:: TASK DIRECTIONS ::
Write out the data in full, exactly as shown.
---------- DATA FOR ANALYSIS
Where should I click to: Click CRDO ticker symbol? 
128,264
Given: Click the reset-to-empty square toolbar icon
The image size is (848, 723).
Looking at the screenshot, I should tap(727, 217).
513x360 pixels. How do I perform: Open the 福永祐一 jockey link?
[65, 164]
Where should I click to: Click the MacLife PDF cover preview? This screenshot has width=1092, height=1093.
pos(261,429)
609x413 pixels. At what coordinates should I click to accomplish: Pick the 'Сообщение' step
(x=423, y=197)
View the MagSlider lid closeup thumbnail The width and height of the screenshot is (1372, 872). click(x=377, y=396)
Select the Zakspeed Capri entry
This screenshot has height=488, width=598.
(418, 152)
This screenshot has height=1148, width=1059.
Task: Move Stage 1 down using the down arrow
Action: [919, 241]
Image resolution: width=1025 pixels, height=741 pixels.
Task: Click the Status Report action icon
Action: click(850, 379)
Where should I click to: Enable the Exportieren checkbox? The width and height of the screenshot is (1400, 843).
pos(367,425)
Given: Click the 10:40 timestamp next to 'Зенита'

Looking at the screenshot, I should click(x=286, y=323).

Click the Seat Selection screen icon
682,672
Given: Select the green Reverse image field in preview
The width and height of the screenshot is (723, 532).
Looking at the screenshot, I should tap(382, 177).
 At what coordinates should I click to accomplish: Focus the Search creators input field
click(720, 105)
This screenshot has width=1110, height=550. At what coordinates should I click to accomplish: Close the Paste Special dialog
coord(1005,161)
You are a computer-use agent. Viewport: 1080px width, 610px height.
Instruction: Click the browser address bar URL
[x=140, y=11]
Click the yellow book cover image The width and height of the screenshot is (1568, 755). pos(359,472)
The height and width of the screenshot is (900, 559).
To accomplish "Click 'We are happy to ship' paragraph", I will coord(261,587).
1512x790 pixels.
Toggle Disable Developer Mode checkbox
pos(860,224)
--------------------
:: WRITTEN RESPONSE ::
Where should I click to: Click CRDO ticker symbol? 
128,264
Given: Click the reset-to-empty square toolbar icon
The image size is (848, 723).
Looking at the screenshot, I should tap(727, 217).
513x360 pixels. How do I perform: Open the 福永祐一 jockey link?
[65, 164]
Where should I click to: Click the MacLife PDF cover preview? This screenshot has width=1092, height=1093.
pos(261,429)
609x413 pixels. At what coordinates should I click to accomplish: Pick the 'Сообщение' step
(x=423, y=197)
View the MagSlider lid closeup thumbnail The width and height of the screenshot is (1372, 872). click(x=377, y=396)
Select the Zakspeed Capri entry
This screenshot has height=488, width=598.
(418, 152)
This screenshot has height=1148, width=1059.
Task: Move Stage 1 down using the down arrow
Action: [919, 241]
Image resolution: width=1025 pixels, height=741 pixels.
Task: Click the Status Report action icon
Action: click(850, 379)
Where should I click to: Enable the Exportieren checkbox? The width and height of the screenshot is (1400, 843).
pos(367,425)
Given: Click the 10:40 timestamp next to 'Зенита'

Looking at the screenshot, I should click(x=286, y=323).

Click the Seat Selection screen icon
682,672
Given: Select the green Reverse image field in preview
The width and height of the screenshot is (723, 532).
Looking at the screenshot, I should tap(382, 177).
 At what coordinates should I click to accomplish: Focus the Search creators input field
click(720, 105)
This screenshot has width=1110, height=550. At what coordinates should I click to accomplish: Close the Paste Special dialog
coord(1005,161)
You are a computer-use agent. Viewport: 1080px width, 610px height.
Instruction: Click the browser address bar URL
[x=140, y=11]
Click the yellow book cover image The width and height of the screenshot is (1568, 755). pos(359,472)
The height and width of the screenshot is (900, 559).
To accomplish "Click 'We are happy to ship' paragraph", I will coord(261,587).
1512x790 pixels.
Toggle Disable Developer Mode checkbox
pos(860,224)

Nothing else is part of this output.